= Golf Punk =

British magazine

Golf Punk magazine was launched by Tim Southwell and John Dean through their Keep Yourself Nice Ltd company in 2004, after securing investment from initially Premier League footballers Michael Gray, Thomas Sørensen, Phil Babb, Jason McAteer and Stephen Wright, and then Genesis Investments (part of Chris Ingram's investment portfolio).

==History==
Golf Punk was launched in 2004 with Tim Southwell—co-founder of Loaded alongside James Brown—serving as its editor.

Golf Punk reported an ABC circulation of 18,801 for January to June 2006.

In December 2006, JF Media acquired the publication.

In 2007, former Liverpool and Ireland footballer Phil Babb — an early investor in the magazine alongside his former Sunderland teammates Michael Gray, Thomas Sorensen, Stephen Wright, and Jason McAteer—assumed leadership of the title.
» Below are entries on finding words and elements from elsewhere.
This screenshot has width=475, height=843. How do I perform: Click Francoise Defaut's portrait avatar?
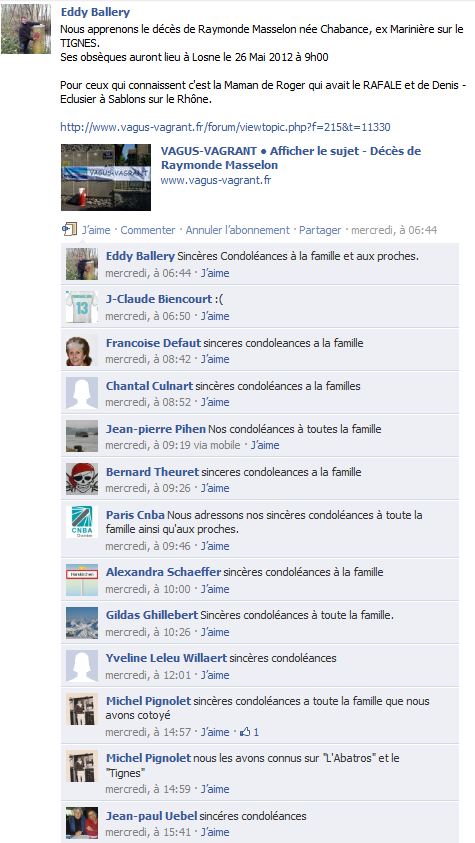[82, 349]
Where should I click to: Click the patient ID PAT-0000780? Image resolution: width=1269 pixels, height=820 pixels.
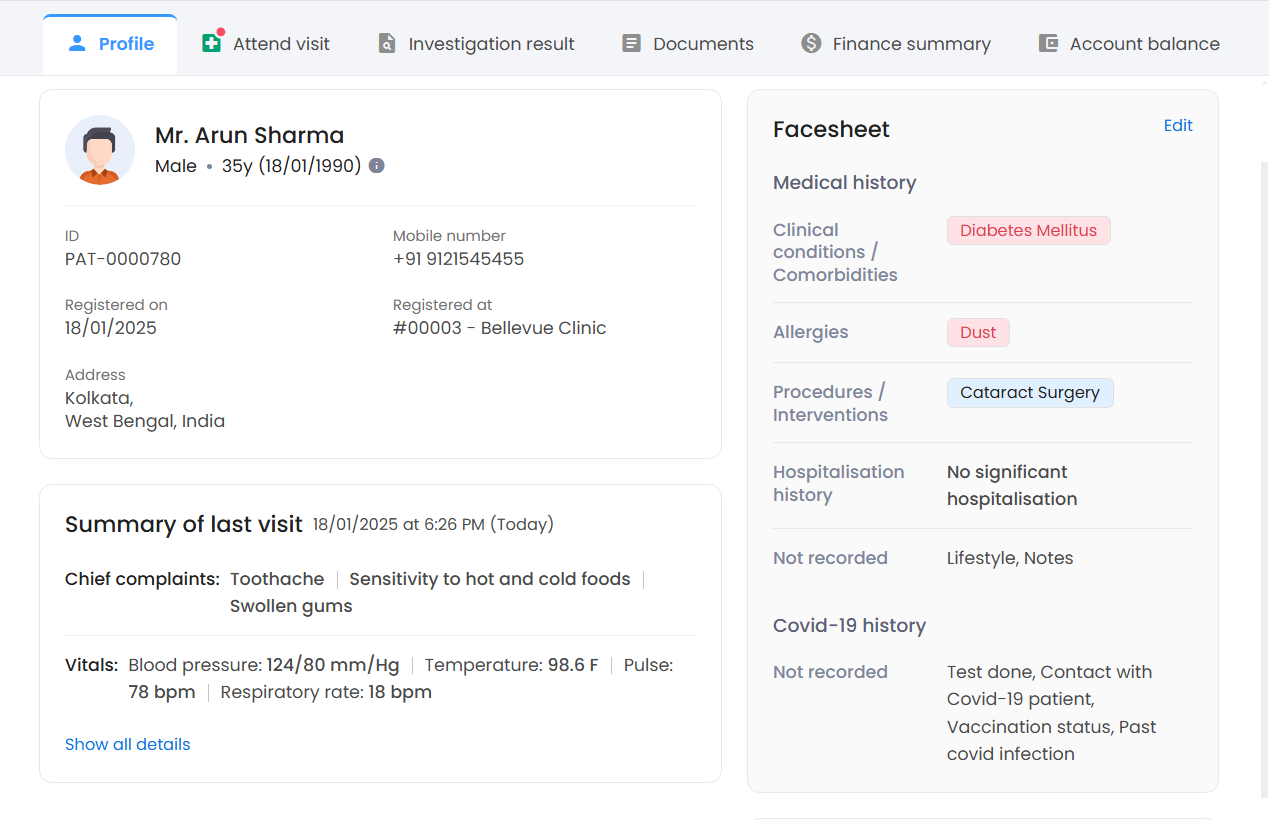click(x=123, y=259)
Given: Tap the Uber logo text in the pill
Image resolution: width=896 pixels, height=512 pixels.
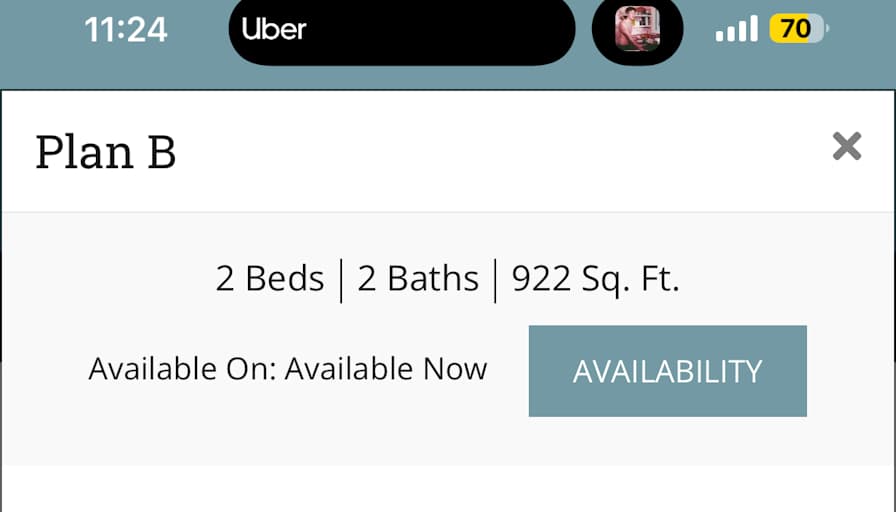Looking at the screenshot, I should point(274,29).
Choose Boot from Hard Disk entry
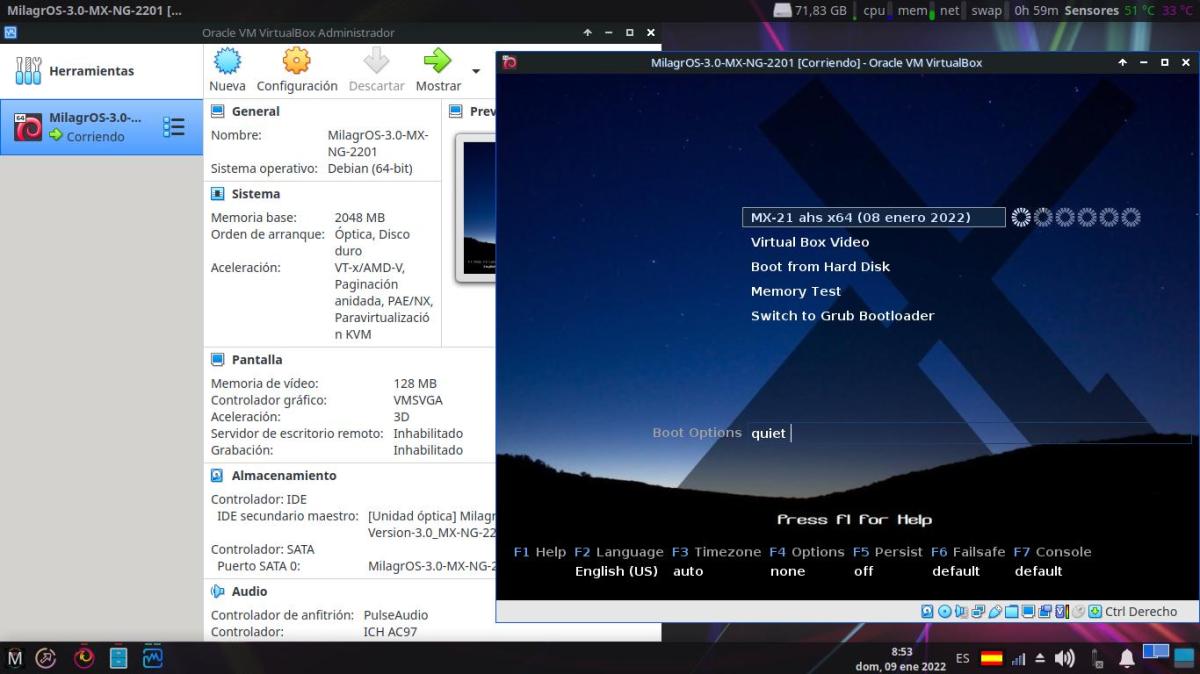The height and width of the screenshot is (674, 1200). click(x=820, y=267)
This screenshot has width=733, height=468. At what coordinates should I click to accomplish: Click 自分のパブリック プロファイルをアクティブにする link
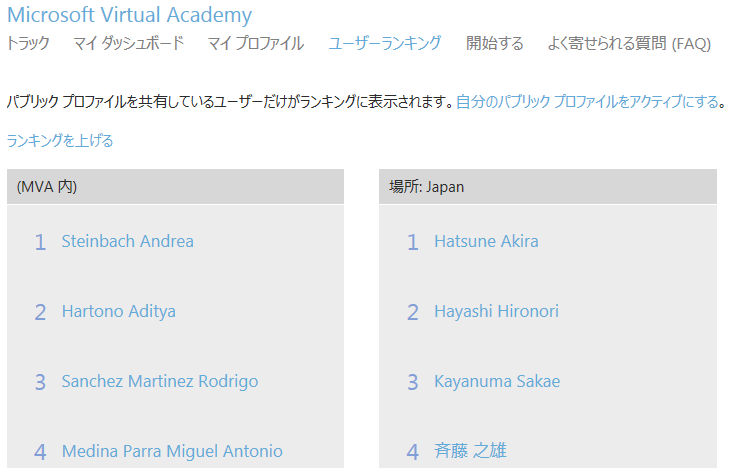point(587,101)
In December 2008, JF Media was bought by Montpelier Group. A sister title, Football Punk, was launched. They produced ten issues of the magazine, before the owning company went defunct and closed down the publishing company.

=== Dissolution ===
In November 2010, JF Media, the publisher of Golf Punk went out-of-business after struggling with debts of more than $1 million.

=== Relaunch ===
GolfPunk magazine was restarted in August 2012 as a digital-only version by the original founders, Tim Southwell and John Dean. Shaun McGuckian returned as deputy editor for the digital magazine.

Their website was launched at GolfPunkHQ.com in July 2015.